**Brief**
Revise the stretch of rows from the one containing "Screen dimensions: 835x469" through the one containing "click(295, 16)", replacing "checkmark" with "check mark" and keeping everything else the same. Leave the pictures out of your answer.

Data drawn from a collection

• • • • • • •

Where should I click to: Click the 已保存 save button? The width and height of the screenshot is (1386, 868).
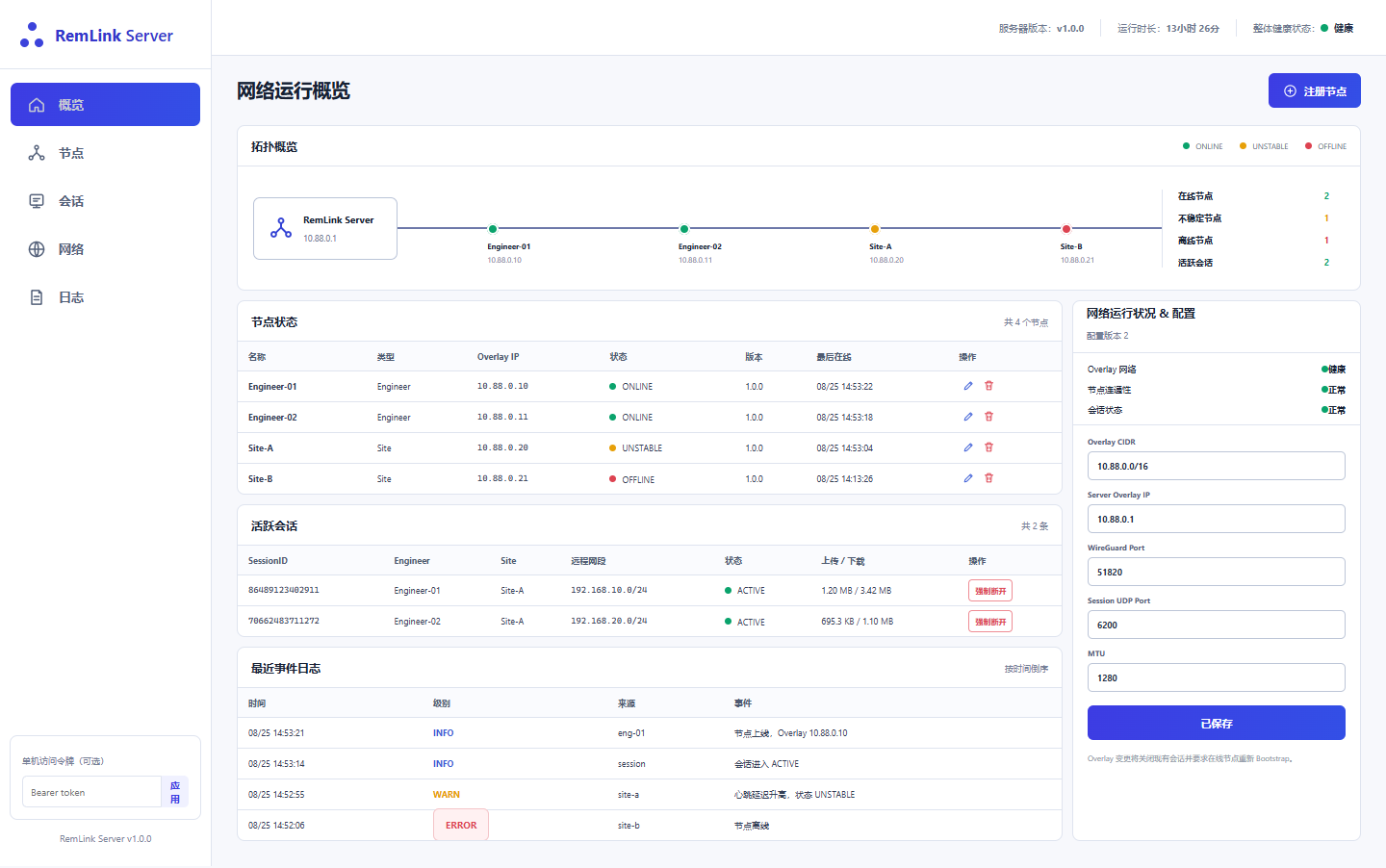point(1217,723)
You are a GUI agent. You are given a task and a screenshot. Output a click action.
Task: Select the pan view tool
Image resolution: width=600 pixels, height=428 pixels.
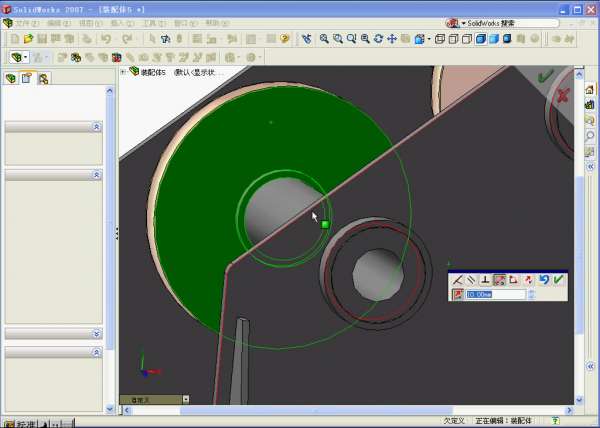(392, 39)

• • • • • • •

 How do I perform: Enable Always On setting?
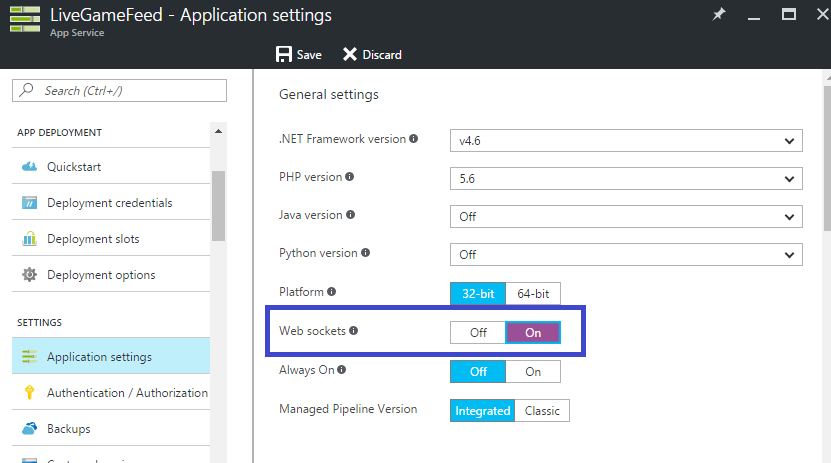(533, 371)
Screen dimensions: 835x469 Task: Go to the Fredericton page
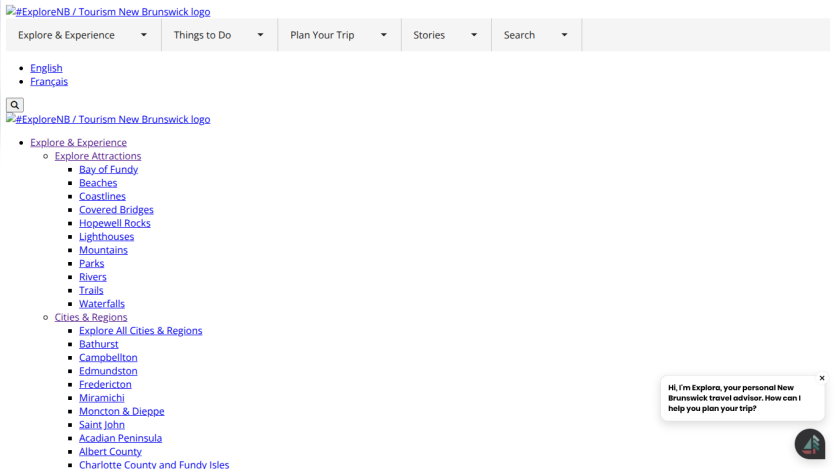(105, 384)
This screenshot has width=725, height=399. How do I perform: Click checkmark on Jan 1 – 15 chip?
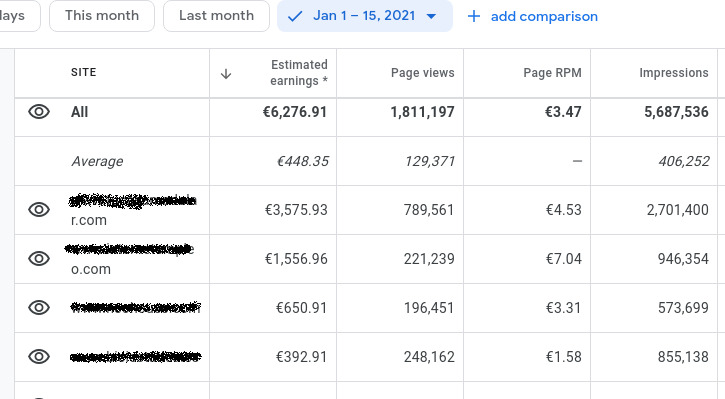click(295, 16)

• • • • • • •

**Answer to this task**
Screen dimensions: 835x469 Task: Go to the Fredericton page
(105, 384)
This screenshot has width=725, height=399. How do I perform: Click check mark on Jan 1 – 15 chip?
click(295, 16)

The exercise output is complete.